The supporting argument in the text is that even simple things like downloading a file can get hairy very fast. Networks are complex, HTTP, IPv4/v6, DNS - it's always DNS! - filesystems, permissions, running out of space, computer runs out of battery, etc.
Probably a better argument would be to focus only on application logic (type system, error handling, syntactic-semantic ergonomics) and show that a complex piece of Go [like the k8s persistent volume controller] can be written in a nicer, more maintainable, safer way in Rust.

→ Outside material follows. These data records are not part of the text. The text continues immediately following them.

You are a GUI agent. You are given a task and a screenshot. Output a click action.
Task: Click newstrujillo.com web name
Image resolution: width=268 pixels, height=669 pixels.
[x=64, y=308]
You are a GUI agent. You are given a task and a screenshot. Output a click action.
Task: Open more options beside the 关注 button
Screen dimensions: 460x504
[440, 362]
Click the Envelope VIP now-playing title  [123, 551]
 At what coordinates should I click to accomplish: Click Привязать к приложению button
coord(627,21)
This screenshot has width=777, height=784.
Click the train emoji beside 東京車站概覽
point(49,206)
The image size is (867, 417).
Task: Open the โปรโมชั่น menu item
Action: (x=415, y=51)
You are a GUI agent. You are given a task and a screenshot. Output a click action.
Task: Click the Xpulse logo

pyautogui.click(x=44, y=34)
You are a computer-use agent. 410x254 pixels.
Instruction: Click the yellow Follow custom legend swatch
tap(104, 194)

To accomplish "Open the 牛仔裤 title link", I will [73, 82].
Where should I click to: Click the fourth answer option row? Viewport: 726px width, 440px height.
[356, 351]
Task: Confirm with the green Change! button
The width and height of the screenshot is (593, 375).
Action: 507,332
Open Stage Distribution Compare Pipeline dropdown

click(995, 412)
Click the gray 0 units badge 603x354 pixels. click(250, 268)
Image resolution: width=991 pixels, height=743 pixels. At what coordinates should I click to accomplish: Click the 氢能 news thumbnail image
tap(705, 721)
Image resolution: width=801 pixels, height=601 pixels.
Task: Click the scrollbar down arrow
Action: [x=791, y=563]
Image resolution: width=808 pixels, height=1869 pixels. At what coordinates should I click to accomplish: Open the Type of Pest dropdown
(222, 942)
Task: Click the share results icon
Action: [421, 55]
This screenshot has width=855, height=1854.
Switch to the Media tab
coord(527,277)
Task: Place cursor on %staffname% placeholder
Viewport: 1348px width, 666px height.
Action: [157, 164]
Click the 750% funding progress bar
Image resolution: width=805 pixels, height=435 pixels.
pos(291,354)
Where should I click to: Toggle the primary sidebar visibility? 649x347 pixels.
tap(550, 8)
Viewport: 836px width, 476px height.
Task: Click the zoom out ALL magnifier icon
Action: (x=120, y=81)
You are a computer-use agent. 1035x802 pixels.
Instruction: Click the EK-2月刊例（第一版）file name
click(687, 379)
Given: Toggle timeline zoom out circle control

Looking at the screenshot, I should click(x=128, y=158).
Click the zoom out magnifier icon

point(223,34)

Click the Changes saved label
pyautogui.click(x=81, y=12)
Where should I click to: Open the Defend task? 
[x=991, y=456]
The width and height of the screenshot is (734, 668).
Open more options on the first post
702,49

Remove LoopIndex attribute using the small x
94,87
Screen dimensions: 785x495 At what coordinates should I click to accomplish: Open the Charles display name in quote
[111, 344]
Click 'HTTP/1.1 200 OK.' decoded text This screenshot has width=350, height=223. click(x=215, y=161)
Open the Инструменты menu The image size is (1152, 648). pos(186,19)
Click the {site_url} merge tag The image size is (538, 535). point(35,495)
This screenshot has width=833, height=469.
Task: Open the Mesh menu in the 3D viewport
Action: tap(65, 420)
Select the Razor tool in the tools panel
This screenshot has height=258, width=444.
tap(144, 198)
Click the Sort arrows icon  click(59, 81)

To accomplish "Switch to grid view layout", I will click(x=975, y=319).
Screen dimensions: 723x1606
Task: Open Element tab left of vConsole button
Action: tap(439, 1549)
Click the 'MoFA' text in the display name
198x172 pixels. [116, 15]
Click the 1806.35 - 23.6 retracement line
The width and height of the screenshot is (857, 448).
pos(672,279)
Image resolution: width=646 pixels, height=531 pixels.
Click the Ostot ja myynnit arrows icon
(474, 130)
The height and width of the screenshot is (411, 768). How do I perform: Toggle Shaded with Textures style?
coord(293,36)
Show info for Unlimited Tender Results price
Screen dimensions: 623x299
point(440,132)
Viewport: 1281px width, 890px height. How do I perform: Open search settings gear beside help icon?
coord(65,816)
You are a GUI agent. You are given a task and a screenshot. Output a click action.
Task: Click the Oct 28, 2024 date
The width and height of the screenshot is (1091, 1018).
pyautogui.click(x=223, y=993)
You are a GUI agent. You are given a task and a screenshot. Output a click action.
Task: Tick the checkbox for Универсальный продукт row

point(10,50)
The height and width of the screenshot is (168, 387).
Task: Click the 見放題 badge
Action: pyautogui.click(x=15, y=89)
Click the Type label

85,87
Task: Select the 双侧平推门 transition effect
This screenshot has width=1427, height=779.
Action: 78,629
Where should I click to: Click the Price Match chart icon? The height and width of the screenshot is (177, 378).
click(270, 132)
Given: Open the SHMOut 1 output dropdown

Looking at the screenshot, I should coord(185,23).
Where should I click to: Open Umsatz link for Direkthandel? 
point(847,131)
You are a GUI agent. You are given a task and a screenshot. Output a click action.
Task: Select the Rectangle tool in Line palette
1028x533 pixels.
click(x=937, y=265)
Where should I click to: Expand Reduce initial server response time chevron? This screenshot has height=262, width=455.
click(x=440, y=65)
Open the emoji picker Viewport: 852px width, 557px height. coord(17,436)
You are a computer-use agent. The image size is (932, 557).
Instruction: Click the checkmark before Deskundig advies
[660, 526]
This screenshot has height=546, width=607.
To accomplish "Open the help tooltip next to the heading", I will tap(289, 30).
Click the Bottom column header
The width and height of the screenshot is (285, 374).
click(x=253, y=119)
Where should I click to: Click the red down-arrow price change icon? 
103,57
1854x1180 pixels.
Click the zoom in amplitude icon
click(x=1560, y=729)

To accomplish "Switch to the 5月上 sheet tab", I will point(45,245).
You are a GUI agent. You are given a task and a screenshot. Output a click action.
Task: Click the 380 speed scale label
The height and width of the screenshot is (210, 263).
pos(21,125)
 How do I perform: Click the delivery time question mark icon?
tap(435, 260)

Of course not all Go code achieves Kubernetes-level complexity. And I think it makes sense to pick the right tool for the job, which is whatever the team/programmer is productive with. (And here productivity is measured based on how well the resulting code/software solves the business case. And basically if there's no need for Rust-level safety/quality/maintainability, or if there's an explicit need for Go-level cheaper hackability, then that's a great result business-wise.)
The important corollary of this is that business requirements tend to change, yet software has inertia and that's roughly how we ended up with insert famously bad software that got wildly popular unexpectedly (for example Windows, Macromedia/Adobe Flash and the infamous plugin, random low-level crap in appliances, and adjacent to that the Bluetooth stack that got rewritten in Rust for Android).
So - of course - for society it would be amazing if software would be better from the start. (Duh!)
https://github.com/kubernetes/kubernetes/blob/60c4c2b2521fb4...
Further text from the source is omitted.